Mazeikiu Nafta said it would publish its full financial statements for the first half of this year on Aug. 31.
Last December PKN Orlen bought a 53.7 percent stake in Mazeikiu Nafta from Yukos International, a subsidiary of Russia's defunct Yukos, and a 30.66 percent stake from the Lithuanian government for a total of $2.3 billion.
The Polish group has since increased its stake in the company, which includes an import-export terminal in Butinge, to nearly 90 percent.

However, the fire in October and a decision by Russia to cease crude delivery by pipeline to Mazeikiai have turned out to be a double-jeopardy for PKN Orlen, the largest fuel retailer in Central and Eastern Europe.

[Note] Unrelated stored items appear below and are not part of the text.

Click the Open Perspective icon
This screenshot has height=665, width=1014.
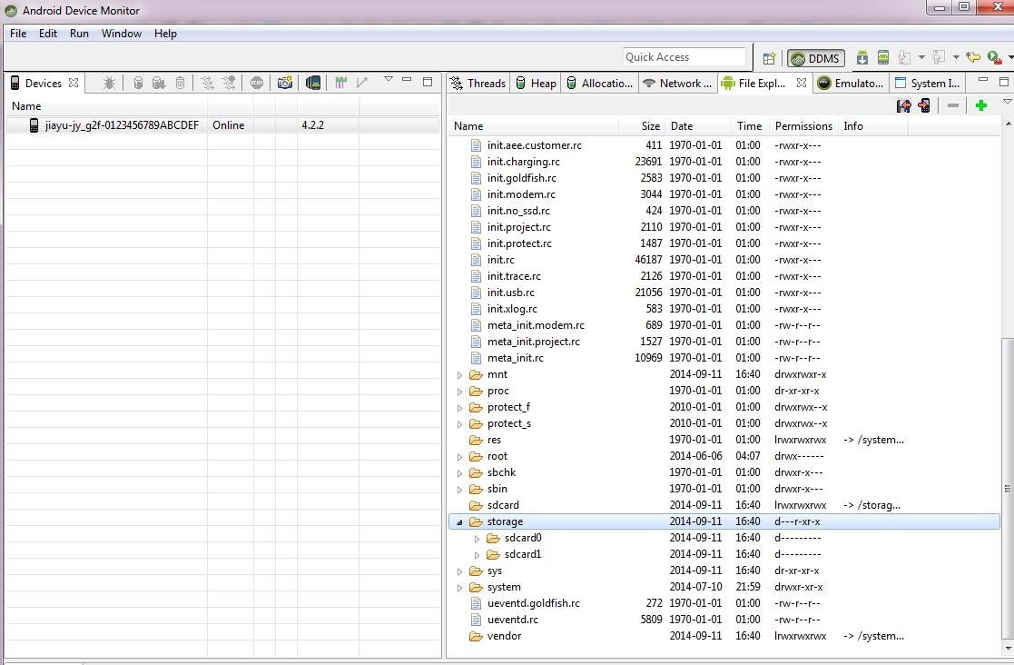pyautogui.click(x=769, y=58)
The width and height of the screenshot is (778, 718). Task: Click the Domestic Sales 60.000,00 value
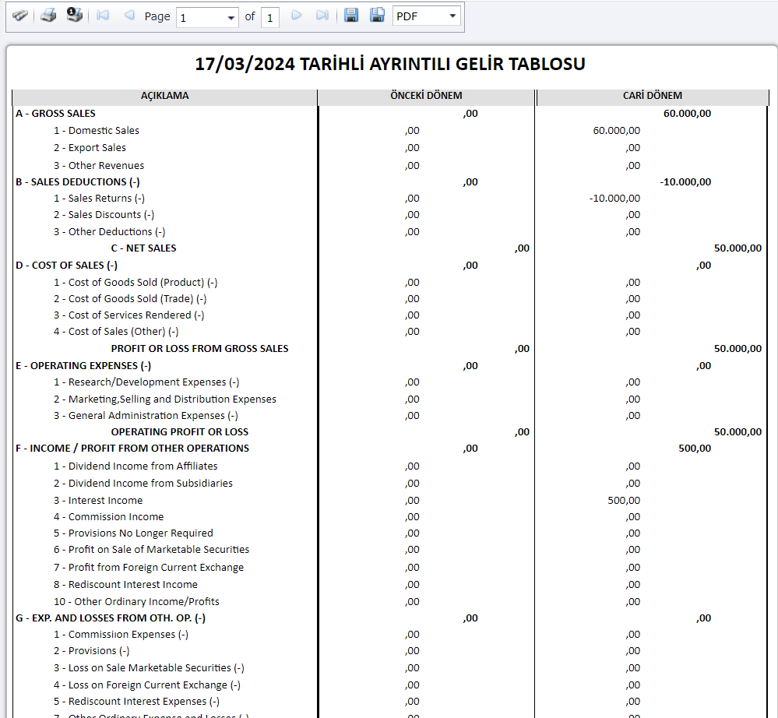click(x=616, y=131)
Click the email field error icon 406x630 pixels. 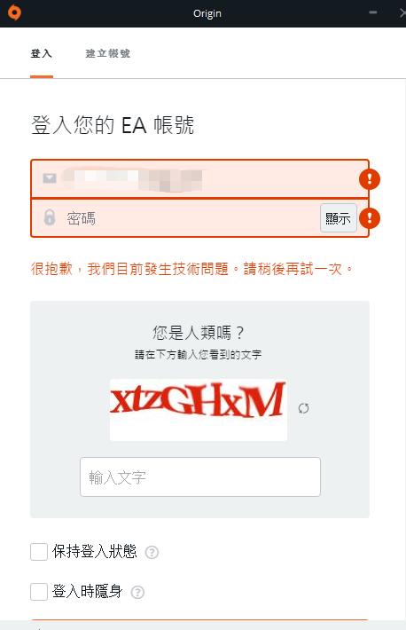click(x=370, y=178)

Mazeikiu Nafta, which is the Baltics' only oil refinery and Lithuania's largest corporation, will soon resume the refining of Venezuelan crude after a year hiatus, according to reports.
A tanker carrying 100,000 tons of Castilla heavy crude from Latin America has moored at Butinge, which began pumping the crude on Aug 8, Olegas Ukrainecas, Mazeikiu Nafta's deputy CEO, was quoted as saying.
Mazeikiu Nafta first received a batch of Venezuelan crude 's Mesa 30 blend 's last year after the termination of Russian crude supply by pipeline. The refining of Mesa 30 proved to be economically unprofitable, even though the crude was mixed with Russian Urals blend.

Experts believe that refining the Castilla blend will also turn out to be a loss-maker. In Europe, heavy crude, which is cheaper but more damaging to equipment, is normally refined by more advanced refineries.